▶ **Record set**
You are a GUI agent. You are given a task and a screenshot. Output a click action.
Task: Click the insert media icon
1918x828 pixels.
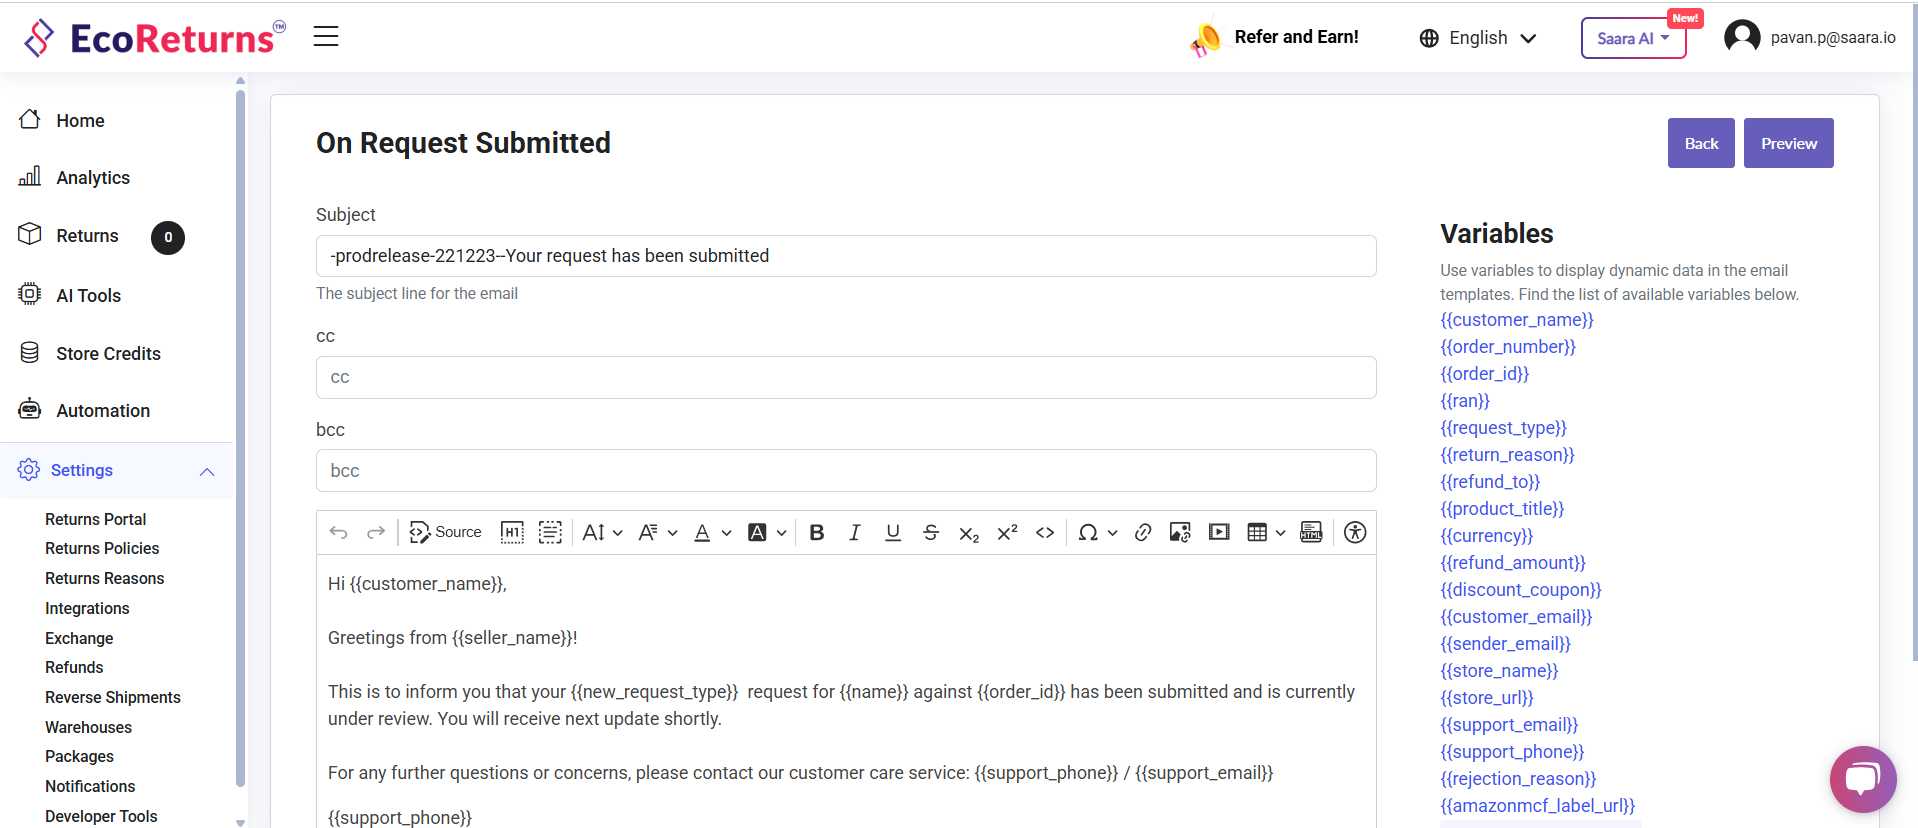[1219, 533]
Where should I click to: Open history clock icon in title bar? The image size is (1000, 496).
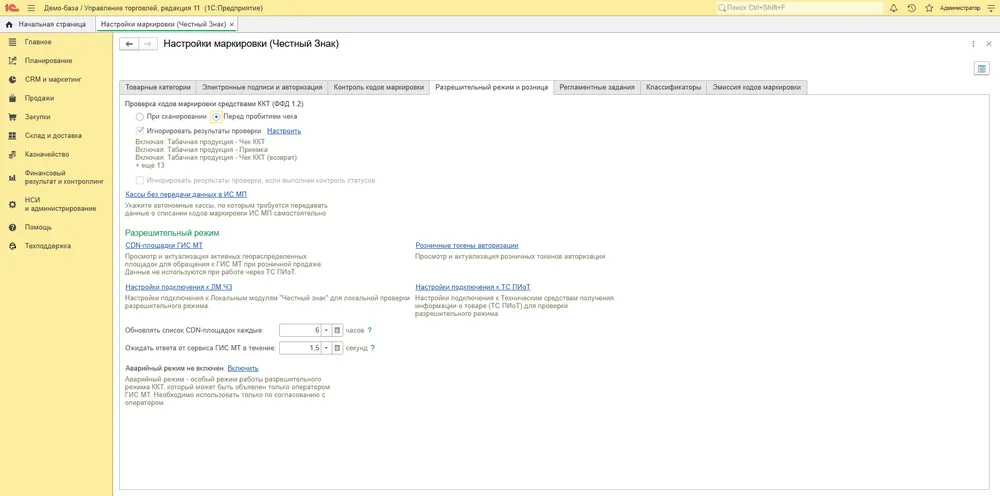coord(911,8)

▶ **Exercise details**
Rewrite the records above, replacing every "icon" with "button" and changing nothing else. Leave the pictures out.

▶ **Complete output**
You are a GUI agent. You are given a task and a screenshot. Output a click action.
Task: Click the insert media button
1918x828 pixels.
[1219, 533]
Where should I click to: Open history clock button in title bar? The image size is (1000, 496).
coord(911,8)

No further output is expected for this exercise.